Die Klette

Italien, 1969

Originaltitel:

Un detective

Alternativtitel:

Exécutions (FRA)

Macchie di belletto (ITA-Alt.)

Detective Belli (USA)

Ring of Death (USA)

Deutsche Erstaufführung:

29. Mai 1970

Regisseur:

Romolo Guerrieri

Inhalt

Der Inspektor der Fremdenpolizei Belli lässt sich vom Rechtsanwalt Fontana für viel Geld beauftragen die Freundin von Fontanas Sohn Mino aus dem Land zu weisen, und nebenbei auch noch herauszufinden warum Fontanas Frau eine beträchtliche Menge Geld in eine Firma von Minos Kumpel Romani stecken möchte. Der Teil mit der Freundin ist ja noch relativ einfach, aber der andere Teil ist schwieriger: Romani ist nämlich tot. Ermordet. Belli kann seine Finger nicht mehr aus dem Job rausziehen, da sonst herauskäme dass er bestechlich ist, also muss er weiterermitteln, immer im Wettlauf mit dem Mörder einerseits und der Polizei unter Kommissar Baldo andererseits. Und so sehr er auch gerne die Wahrheit herausfinden möchte, so wenig mag er auch auf Fontanas Geld verzichten. Und in Freiheit bleiben, denn auf Baldos Liste der Verdächtigen steht der Name Belli ziemlich weit oben.

Autor

Maulwurf

Review

Ob Ludovico Dentice, der Verfasser der Romanvorlage “Macchie di belletto“, was man in etwa übersetzen kann mit “Flecken auf dem Make-Up“, ob also Ludovico Dentice ein Fan der Hardboiled-Schriftsteller US-amerikanischen Zuschnitts ist kann ich leider nicht sagen, aber irgendwann in seinem Leben muss er die Romane von Raymond Chandler und Dashiell Hammett mal ziemlich verinnerlicht haben. Ist doch die Struktur des Films (Obacht Medienwechsel) ein klassischer Whodunit-Krimi mit einem Handlungswirrwarr wie es gerade Chandler gerne und oft beschrieben hat.
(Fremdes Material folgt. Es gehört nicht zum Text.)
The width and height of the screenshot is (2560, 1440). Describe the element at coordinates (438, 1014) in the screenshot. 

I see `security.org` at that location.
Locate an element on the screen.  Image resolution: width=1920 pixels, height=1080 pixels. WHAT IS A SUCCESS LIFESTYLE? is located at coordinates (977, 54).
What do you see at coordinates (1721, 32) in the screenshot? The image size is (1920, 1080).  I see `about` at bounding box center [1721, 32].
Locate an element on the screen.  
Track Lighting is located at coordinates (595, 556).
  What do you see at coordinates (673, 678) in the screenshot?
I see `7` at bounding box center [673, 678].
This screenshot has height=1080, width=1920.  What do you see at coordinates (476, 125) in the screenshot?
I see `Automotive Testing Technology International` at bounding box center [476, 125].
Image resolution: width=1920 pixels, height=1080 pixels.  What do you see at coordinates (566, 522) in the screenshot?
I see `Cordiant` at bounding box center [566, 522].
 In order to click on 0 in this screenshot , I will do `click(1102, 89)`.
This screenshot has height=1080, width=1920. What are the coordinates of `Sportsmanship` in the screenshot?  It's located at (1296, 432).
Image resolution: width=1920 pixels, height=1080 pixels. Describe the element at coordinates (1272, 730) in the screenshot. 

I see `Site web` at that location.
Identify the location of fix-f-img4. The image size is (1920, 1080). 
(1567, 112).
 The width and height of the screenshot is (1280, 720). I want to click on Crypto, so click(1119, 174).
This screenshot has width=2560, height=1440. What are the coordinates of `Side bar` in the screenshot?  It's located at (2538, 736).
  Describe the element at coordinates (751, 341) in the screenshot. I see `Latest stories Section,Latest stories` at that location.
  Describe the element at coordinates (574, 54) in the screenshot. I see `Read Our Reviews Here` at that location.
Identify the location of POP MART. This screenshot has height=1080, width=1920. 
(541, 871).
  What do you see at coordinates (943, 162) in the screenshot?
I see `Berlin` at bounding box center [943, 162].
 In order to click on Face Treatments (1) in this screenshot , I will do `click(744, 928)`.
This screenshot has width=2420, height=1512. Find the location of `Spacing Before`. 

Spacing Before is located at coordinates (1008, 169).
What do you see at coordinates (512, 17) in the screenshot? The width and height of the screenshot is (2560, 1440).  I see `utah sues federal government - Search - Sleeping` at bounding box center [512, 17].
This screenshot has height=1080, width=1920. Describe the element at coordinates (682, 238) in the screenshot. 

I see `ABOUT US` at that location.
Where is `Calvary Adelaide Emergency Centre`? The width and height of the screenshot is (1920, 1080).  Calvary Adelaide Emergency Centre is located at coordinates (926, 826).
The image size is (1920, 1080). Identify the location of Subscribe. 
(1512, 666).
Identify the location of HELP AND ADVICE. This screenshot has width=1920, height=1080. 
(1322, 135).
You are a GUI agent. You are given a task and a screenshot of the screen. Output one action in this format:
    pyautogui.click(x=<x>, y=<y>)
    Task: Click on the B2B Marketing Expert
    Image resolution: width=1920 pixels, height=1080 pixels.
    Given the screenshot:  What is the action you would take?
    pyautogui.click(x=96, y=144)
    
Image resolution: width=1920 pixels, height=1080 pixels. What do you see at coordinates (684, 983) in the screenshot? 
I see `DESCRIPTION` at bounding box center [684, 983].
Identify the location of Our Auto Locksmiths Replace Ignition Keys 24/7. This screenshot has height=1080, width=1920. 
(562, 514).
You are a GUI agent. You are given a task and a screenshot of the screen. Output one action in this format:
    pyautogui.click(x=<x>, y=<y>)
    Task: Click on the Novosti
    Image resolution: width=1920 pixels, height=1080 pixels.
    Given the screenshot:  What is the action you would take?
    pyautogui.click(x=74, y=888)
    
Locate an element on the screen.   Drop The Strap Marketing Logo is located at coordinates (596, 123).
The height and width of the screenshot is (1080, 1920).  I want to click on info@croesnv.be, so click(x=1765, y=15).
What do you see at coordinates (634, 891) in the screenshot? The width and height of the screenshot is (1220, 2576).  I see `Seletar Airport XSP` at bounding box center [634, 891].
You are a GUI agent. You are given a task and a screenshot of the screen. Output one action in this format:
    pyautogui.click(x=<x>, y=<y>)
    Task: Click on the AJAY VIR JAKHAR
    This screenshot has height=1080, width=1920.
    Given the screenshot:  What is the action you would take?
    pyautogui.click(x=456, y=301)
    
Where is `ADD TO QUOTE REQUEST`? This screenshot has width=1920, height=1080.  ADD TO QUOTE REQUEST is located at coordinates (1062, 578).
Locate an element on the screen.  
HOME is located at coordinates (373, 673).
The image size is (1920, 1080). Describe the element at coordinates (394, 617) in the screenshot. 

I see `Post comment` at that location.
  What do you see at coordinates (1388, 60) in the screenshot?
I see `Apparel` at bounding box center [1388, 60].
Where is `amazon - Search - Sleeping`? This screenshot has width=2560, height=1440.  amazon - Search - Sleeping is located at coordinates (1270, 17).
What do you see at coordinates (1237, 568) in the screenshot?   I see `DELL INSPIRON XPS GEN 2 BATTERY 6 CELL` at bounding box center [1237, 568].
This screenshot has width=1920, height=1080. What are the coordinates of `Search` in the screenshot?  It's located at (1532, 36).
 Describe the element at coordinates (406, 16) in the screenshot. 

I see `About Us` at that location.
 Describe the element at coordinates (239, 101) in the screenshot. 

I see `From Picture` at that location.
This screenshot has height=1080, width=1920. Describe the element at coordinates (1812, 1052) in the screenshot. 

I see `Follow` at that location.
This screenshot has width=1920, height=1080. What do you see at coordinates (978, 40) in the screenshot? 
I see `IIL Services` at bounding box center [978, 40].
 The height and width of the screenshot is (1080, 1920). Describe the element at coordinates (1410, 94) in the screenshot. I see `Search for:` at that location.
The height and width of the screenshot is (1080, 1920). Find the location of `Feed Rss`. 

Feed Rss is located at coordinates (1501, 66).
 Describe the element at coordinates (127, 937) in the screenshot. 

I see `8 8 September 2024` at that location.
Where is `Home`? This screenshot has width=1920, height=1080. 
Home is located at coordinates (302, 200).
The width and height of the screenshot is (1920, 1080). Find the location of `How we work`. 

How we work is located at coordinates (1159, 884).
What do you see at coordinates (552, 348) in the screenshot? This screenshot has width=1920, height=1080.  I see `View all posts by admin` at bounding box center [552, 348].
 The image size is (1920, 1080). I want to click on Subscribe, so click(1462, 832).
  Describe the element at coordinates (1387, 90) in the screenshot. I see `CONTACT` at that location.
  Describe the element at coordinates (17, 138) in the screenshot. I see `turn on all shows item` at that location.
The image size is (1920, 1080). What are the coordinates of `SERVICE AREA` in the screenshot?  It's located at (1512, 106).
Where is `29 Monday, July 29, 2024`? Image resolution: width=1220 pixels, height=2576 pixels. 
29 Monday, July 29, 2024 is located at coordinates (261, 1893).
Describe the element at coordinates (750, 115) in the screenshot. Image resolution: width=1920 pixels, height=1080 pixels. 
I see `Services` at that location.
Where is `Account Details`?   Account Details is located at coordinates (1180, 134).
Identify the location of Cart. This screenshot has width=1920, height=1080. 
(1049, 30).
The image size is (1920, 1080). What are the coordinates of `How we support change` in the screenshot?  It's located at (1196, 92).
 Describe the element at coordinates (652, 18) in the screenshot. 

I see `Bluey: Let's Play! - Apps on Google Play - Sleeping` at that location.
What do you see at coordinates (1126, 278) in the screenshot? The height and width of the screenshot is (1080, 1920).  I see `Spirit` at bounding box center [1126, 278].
Und nicht nur das sondern auch andere Merkmale lassen sich direkt zu Chandler zurückführen.

 

Da haben wir den abgebrühten Schnüffler (Franco Nero), der von einem (einfluss-) reichen alten Mann (Adolfo Celi) gebeten wird auf seinen Sohn aufzupassen. Der alte Mann hat noch eine erheblich jüngere und geheimnisumwitterte Frau (Florinda Bolkan), und überhaupt kreuzen jede Menge lebender und toter schräger Vögel seinen Weg. Der ermittelnde Kommissar (Renzo Palmer) ist knorrig und gutmütig, aber nicht bereit seinen Kollegen bis zum äußersten zu decken, ein paar sexy Liebschaften sind zu begutachten, die selbst dann lügen wenn sie nichts sagen, und der “Held“ kriegt auch mal eine aufs Maul, steckt das mit Hilfe von Whisky und hübschen Frauenaugen aber eigentlich ganz gut weg. Schlussendlich haben einfach alle irgendwie Dreck am Stecken, die Reichen und Schönen genauso wie die armen Schweine, und dazwischen liegt ein Haufen Toter herum.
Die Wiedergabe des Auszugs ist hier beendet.